OpenAI inks deal to train AI on Reddit data

5 Min Read

OpenAI has reached a deal with Reddit to make use of the social information web site’s knowledge for coaching AI fashions.

In a blog post on OpenAI’s press relations web site, the corporate mentioned that the Reddit partnership will present it entry to “real-time, structured and distinctive content material” — e.g. posts and replies — from Reddit, permitting its instruments and fashions to “higher perceive and showcase” that content material. Reddit content material might be included into ChatGPT, OpenAI’s well-liked conversational AI, and the businesses will work collectively to convey unspecified new “AI-powered options” to each Reddit customers and moderators.

OpenAI can even change into a Reddit promoting accomplice.

“Reddit might be constructing on OpenAI’s platform of AI fashions to convey its highly effective imaginative and prescient to life,” OpenAI wrote within the put up. “Utilizing LLMs, ML, and AI enable Reddit to enhance the person expertise for everybody.”

OpenAI has a number of comparable licensing offers with content material suppliers starting from inventory media libraries to information publishers. However the uncommon angle to this one is that Sam Altman, OpenAI’s CEO, has an 8.7% stake in Reddit, making him the third-largest shareholder, and was as soon as a member of the corporate’s board of administrators.

In an try and discourage scrutiny, OpenAI says in its press launch that, whereas Altman stays a Reddit shareholder, the partnership “was led by OpenAI’s COO [Brad Lightcap]” and “accepted by [OpenAI’s] impartial board of administrators.” (I’ll notice right here that Altman is a member of OpenAI’s board; he recused himself for this determination, nonetheless, an OpenAI spokesperson tells TechCrunch.)

See also  OLMo: Enhancing the Science of Language Models

Reddit has made knowledge licensing agreements an more and more central a part of its development technique because it navigates the market as a public firm.

In its IPO prospectus, Reddit revealed that it has contractual agreements to license its knowledge to customers including Google value a mixed over $200 million.

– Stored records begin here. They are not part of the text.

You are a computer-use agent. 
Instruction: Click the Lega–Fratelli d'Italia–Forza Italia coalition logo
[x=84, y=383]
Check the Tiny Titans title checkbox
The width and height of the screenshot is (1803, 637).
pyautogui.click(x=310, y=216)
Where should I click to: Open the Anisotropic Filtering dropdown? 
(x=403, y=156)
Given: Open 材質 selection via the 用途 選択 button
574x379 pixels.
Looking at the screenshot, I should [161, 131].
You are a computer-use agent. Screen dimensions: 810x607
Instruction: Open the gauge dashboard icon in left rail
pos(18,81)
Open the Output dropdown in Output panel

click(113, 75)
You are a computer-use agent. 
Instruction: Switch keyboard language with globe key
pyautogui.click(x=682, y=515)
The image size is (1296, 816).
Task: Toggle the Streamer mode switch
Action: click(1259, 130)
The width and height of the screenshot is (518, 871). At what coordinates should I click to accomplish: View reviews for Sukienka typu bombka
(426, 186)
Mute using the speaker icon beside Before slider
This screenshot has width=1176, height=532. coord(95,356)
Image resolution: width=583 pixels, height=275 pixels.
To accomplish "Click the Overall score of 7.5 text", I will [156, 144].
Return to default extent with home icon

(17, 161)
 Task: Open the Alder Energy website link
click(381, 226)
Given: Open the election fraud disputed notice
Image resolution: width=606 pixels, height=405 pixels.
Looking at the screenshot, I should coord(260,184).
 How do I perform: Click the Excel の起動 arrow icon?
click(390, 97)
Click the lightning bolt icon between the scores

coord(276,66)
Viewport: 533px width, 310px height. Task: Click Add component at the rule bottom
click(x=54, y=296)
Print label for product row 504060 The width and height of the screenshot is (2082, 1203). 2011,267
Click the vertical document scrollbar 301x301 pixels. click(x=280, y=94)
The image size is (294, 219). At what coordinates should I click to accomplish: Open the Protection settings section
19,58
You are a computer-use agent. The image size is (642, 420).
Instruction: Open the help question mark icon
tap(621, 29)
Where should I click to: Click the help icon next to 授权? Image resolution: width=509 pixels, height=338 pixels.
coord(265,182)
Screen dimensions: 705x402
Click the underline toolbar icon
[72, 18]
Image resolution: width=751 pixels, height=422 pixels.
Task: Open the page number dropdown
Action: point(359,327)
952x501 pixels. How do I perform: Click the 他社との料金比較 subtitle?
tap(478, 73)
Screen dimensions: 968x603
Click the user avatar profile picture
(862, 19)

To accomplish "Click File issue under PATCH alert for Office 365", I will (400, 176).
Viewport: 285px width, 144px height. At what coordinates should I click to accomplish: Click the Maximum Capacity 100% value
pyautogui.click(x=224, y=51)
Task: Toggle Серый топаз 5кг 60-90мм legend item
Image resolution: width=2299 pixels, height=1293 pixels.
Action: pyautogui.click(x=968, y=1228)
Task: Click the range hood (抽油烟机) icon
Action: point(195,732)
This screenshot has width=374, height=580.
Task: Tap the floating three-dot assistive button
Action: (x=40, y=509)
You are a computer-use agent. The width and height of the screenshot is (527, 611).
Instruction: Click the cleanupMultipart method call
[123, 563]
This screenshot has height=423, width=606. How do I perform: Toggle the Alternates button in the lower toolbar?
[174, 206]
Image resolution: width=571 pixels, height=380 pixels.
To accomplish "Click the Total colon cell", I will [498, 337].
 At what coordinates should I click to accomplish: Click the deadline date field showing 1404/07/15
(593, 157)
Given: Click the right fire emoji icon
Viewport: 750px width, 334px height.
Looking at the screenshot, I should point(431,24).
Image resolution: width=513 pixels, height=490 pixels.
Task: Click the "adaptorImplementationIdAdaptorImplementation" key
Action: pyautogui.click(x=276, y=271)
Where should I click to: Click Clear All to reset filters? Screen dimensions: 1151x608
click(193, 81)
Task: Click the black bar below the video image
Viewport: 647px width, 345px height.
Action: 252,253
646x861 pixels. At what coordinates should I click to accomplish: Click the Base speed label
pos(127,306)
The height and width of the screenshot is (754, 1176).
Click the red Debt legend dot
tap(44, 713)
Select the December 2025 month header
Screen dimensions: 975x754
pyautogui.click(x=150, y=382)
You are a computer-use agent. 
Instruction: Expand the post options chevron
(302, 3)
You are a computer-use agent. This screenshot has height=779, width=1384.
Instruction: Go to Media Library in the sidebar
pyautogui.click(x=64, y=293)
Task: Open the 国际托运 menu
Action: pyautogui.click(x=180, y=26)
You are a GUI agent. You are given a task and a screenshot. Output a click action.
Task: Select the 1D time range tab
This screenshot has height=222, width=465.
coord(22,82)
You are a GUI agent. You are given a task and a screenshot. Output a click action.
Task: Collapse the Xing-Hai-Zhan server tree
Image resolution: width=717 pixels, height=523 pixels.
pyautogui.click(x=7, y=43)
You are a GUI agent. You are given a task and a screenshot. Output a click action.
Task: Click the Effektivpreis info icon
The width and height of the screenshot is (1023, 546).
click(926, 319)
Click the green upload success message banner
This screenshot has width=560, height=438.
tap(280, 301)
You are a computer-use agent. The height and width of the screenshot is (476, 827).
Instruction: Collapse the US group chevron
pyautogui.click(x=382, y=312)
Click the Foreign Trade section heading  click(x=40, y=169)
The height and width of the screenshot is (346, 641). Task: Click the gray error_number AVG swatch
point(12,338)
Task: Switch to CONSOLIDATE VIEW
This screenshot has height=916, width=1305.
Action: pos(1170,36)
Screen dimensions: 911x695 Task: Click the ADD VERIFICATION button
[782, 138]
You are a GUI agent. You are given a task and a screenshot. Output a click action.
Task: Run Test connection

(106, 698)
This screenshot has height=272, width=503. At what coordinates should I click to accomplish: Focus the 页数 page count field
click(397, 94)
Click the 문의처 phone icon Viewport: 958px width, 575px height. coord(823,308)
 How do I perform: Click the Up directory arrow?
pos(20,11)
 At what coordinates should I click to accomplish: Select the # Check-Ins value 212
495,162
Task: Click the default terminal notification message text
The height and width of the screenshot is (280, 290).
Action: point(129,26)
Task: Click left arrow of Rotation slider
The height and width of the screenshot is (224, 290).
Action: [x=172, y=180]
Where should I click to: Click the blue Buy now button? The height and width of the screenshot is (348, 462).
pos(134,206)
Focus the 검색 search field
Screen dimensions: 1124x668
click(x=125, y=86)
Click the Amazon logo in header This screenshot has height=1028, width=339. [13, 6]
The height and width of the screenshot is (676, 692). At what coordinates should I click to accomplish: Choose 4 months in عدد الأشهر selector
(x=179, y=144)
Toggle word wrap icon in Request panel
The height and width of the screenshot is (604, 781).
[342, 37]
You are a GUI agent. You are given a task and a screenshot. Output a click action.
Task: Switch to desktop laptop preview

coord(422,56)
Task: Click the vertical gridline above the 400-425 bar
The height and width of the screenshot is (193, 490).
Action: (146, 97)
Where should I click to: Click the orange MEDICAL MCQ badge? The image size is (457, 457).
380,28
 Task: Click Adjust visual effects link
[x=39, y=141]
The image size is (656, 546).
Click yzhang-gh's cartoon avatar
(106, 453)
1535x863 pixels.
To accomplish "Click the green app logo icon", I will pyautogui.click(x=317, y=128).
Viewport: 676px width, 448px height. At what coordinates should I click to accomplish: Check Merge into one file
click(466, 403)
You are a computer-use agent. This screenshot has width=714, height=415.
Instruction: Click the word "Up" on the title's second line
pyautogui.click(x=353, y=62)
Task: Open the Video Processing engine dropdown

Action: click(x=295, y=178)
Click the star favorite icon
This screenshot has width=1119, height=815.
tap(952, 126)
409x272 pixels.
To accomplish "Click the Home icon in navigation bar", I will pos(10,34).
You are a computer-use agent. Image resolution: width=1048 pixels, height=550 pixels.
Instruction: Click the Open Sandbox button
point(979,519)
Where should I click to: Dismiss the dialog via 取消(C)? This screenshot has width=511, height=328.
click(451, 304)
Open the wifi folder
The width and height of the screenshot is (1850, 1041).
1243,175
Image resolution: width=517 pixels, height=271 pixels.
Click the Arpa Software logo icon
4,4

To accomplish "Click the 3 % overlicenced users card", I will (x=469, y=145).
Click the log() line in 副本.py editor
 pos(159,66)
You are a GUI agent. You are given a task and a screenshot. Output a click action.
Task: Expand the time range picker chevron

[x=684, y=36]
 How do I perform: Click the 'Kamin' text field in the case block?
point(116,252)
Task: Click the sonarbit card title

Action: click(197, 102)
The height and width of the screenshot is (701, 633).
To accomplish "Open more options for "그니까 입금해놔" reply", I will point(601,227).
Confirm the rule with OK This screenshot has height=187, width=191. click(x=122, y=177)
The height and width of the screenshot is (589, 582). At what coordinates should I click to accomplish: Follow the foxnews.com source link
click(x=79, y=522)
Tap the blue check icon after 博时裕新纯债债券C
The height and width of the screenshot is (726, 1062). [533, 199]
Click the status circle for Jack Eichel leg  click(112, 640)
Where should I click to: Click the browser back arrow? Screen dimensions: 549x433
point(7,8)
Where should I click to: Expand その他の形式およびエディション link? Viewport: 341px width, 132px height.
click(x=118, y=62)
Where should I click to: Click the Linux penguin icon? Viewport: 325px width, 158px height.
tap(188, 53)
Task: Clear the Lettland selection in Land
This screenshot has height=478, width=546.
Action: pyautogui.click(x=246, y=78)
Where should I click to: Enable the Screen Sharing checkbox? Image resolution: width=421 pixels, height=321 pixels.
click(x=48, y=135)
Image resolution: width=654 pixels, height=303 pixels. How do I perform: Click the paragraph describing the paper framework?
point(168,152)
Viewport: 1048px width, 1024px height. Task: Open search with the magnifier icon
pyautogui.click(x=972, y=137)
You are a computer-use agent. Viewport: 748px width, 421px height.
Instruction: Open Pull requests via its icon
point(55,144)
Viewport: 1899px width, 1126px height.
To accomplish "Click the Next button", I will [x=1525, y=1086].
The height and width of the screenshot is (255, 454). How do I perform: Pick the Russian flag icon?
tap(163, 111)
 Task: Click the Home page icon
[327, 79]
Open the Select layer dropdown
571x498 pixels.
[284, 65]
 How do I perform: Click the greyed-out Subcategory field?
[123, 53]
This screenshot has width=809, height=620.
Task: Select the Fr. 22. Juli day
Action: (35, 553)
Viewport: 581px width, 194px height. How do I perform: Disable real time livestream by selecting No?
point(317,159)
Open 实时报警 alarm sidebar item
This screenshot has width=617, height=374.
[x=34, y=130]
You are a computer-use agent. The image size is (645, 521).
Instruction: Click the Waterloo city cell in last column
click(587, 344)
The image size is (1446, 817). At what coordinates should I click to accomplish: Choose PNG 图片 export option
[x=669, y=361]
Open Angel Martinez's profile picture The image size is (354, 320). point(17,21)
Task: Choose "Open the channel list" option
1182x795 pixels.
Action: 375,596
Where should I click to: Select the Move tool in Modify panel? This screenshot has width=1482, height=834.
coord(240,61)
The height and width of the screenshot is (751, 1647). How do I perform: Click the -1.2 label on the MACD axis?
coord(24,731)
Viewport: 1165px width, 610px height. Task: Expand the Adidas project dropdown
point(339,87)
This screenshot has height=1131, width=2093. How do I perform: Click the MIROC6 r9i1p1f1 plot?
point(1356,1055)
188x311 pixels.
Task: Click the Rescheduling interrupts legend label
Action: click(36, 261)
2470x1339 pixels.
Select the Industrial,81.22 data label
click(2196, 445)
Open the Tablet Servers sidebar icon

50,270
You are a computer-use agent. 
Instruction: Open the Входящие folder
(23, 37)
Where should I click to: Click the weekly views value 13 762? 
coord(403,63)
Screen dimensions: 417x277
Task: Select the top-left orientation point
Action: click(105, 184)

And, in its first earnings report as a public firm, Reddit reported a 450% year-over-year improve in non-ad income, attributable primarily to these agreements.

Reddit inventory was up 11% in prolonged buying and selling following the announcement of the OpenAI deal.

“The paradox I see is that, as extra content material on the web is written by machines, there’s an rising premium on content material that comes from actual folks,” Reddit CEO Steve Huffman mentioned throughout the firm’s earnings name in March. “And we’ve got almost twenty years of genuine dialog.”

Reddit’s platform — which has over 1 billion posts and greater than 16 billion feedback, figures that develop each day because of its a whole lot of hundreds of thousands of energetic customers — is a gold mine for generative AI corporations, whose fashions be taught from examples of content material, like textual content and pictures, to generate new, comparable content material.

However the firm may face pushback from customers involved about the way it’s monetizing their knowledge.

It’s instructive to have a look at Stack Overflow, the Q&A discussion board for software program builders, which not too long ago inked an settlement with OpenAI to produce knowledge for the latter’s mannequin coaching. In protest, some customers deleted their top-rated solutions to questions on the neighborhood. However Stack Overflow restored the deleted posts and banned these customers, claiming that they weren’t in compliance with its phrases of service.

See also  How To Train ChatGPT On Your Data & Build Custom AI Chatbot

Reddit has already voiced its displeasure with one try and afford Reddit customers larger management over their very own knowledge.

Vana, a startup constructed on the blockchain, is making an attempt to launch an information “DAO” (Digital Autonomous Group) to let Reddit customers pool their knowledge and allow them to determine collectively how that mixed knowledge’s used (or bought). Reddit banned Vana’s subreddit devoted to dialogue in regards to the DAO, in a press release to TechCrunch, and accused the corporate of “exploiting” its knowledge export controls.

We’re launching an AI publication! Join right here to start out receiving it in your inboxes on June 5.

Source link

TAGGED: , , , , ,
Share This Article
Leave a comment

Leave a Reply

Your email address will not be published. Required fields are marked *

Please enter CoinGecko Free Api Key to get this plugin works.